• _WHAT THE TASK ASKS_
Only the lines holding the word "computer" are wanted; copy each of them from the listing.

• _SUPPLIED MATERIAL_
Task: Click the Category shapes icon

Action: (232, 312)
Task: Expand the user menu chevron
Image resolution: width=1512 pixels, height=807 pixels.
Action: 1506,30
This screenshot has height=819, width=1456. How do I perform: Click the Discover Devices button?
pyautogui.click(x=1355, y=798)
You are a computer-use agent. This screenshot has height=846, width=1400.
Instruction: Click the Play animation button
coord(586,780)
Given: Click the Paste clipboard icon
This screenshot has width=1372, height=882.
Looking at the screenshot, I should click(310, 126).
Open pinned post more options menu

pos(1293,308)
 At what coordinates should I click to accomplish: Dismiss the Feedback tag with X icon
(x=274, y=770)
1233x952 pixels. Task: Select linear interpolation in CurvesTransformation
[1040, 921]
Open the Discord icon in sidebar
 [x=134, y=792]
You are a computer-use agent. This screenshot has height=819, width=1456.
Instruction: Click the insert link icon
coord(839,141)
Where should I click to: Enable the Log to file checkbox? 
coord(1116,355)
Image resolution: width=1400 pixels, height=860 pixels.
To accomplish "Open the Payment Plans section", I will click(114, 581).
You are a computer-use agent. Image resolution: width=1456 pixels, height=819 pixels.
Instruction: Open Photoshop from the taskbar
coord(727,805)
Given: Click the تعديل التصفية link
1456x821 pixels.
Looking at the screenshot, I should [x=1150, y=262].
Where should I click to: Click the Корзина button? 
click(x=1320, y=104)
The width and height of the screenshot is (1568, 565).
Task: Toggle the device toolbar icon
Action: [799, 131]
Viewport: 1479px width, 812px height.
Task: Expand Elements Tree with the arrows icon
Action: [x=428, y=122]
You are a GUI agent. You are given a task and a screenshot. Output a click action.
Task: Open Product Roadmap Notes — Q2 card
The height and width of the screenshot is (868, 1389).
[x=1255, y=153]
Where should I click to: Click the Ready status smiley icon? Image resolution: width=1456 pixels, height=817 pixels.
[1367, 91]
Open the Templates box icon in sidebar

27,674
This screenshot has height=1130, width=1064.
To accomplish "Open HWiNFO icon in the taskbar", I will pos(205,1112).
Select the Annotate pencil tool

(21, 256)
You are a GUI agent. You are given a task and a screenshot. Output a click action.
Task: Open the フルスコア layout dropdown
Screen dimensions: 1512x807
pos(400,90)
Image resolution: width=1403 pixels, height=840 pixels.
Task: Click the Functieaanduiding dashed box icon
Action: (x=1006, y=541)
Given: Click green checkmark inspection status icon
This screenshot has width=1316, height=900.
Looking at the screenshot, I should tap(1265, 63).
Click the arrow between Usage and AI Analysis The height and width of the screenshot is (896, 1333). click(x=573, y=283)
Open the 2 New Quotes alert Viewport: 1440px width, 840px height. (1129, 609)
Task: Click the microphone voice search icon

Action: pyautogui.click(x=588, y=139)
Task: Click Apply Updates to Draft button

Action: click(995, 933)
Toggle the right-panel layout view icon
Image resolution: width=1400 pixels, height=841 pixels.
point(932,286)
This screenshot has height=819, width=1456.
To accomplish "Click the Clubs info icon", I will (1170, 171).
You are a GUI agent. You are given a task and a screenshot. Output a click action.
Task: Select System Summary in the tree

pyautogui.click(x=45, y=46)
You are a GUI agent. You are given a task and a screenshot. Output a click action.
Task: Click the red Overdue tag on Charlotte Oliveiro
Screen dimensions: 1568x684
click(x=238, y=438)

• _RESPONSE TO THIS EXERCISE_
You are a computer-use agent. This screenshot has height=846, width=1400.
You are a computer-use agent. This screenshot has height=819, width=1456.
You are a computer-use agent. Image resolution: width=1456 pixels, height=819 pixels.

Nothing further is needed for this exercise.